- The Washington Times - Wednesday, October 21, 2009

PHILADELPHIA | When the Washington Wizards were in training camp in the first week of October, new coach Flip Saunders praised his players’ intensity and effectiveness and said they were making it hard for him to settle on his eight- to nine-man rotation.

Before Tuesday night’s 90-89 victory over the Philadelphia 76ers, Saunders said his job was getting easier. But it wasn’t because players were distinguishing themselves with continued strong play; instead, players were eliminating themselves.

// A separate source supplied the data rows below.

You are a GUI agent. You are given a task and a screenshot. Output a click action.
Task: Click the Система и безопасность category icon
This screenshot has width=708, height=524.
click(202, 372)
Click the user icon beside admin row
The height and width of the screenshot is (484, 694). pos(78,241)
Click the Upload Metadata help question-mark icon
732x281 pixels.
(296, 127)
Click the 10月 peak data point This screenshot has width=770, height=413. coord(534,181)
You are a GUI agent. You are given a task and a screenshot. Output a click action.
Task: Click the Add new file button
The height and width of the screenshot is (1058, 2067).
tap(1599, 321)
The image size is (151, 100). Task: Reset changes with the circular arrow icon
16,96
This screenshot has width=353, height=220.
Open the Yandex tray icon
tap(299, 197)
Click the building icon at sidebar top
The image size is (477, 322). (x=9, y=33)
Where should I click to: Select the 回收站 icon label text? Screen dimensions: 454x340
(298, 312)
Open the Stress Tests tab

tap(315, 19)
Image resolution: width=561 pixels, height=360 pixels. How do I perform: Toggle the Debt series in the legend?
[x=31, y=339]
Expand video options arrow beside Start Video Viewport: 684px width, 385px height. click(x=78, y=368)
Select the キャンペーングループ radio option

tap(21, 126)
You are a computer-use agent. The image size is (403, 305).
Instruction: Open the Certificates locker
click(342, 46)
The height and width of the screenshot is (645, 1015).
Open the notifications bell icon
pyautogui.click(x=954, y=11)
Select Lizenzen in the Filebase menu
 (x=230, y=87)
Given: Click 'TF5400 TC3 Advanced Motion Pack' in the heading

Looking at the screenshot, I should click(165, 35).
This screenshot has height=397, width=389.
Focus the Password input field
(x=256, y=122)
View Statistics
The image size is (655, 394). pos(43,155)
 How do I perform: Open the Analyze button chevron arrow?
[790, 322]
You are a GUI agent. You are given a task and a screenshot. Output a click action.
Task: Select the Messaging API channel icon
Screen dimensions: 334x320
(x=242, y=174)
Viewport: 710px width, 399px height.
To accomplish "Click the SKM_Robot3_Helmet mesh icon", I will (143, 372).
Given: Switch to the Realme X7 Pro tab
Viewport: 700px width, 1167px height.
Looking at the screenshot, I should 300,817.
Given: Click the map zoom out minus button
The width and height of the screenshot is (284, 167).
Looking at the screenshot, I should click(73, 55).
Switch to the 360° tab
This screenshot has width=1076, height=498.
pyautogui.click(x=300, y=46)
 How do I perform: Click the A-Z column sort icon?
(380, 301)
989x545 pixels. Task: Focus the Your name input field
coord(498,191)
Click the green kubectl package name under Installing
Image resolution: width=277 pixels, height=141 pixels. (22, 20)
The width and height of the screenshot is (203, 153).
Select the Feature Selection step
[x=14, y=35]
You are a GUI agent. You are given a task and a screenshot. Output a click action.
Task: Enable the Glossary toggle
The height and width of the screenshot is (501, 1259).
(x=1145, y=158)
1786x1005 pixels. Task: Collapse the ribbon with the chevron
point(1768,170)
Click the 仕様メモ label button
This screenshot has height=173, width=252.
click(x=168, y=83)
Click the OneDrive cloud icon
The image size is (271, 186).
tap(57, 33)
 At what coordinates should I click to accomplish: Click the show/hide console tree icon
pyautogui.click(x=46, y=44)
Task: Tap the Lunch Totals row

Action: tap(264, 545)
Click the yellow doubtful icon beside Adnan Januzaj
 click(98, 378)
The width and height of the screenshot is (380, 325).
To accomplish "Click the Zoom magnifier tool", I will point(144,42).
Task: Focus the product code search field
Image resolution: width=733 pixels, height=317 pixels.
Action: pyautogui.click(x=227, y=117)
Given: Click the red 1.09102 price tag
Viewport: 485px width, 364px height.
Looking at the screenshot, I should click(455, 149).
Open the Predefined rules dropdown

With starting power forward Antawn Jamison healing from a partially dislocated shoulder and guards Gilbert Arenas and Mike Miller out with the flu, the rest of the Wizards had the opportunity to use those extra minutes to make their cases for inclusion in the rotation. But nobody capitalized in Monday’s loss at Atlanta, Saunders said.

“Someone asked me earlier, ‘You’re coming down to looking at rotations. Is it becoming difficult?’ ” Saunders said before the game. “And I said, ‘I was hoping it would be more difficult.’ Based on [Monday] night, it won’t be as difficult as you hoped it would be.

“But the good thing about our league is we have a game the next night. Guys can bounce back [against the 76ers], show what they learned, what they can do, how they can have an impact on our team, and it can change that whole thing [180] degrees.”

And though it wasn’t the most fundamentally sound effort, the Wizards got the job done Tuesday night. It almost didn’t happen; Mike James, Nick Young, Dominic McGuire, Andray Blatche and JaVale McGee played the final stretch and blew a seven-point lead. But they overcame a series of gaffes to get the victory against former coach Eddie Jordan. Randy Foye was the team’s leading scorer with 17 points.

Young made a 17-foot jumper to tie the score at 88-88 with 32 seconds left. Soon after came the kind of mistake that scares coaches - McGee raced the length of the court and took off for a layup from 15 feet out but was stripped of the ball for a turnover.

Then came another mistake. Young fouled Willie Green on a potential game-winner and put him on the line. Green only made one of two shots to put his team ahead 89-88.

But James helped the Wizards rebound by drawing a foul on a 3-pointer with 0.3 seconds left. He made the first two to put his team up 90-89, but Washington’s misfortune continued after that. While trying to miss the third shot off the front of the rim, James switched to his left hand and threw up an airball. Philadelphia had one prayer, but time ran out before the Sixers could get off a final shot.

“Well, some guys played better, but then again some guys showed that, in late-game situations, you don’t want them in there, so you found out a little bit of both,” Saunders said with a relieved chuckle. “That’s what they call a learning tape, a learning experience.”

Note-Jamison’s progress continues at an impressive pace. The power forward has full range of motion and has resumed weightlifting. He was lifting before the game and said he’s just waiting for the team’s medical staff to clear him for basketball activity.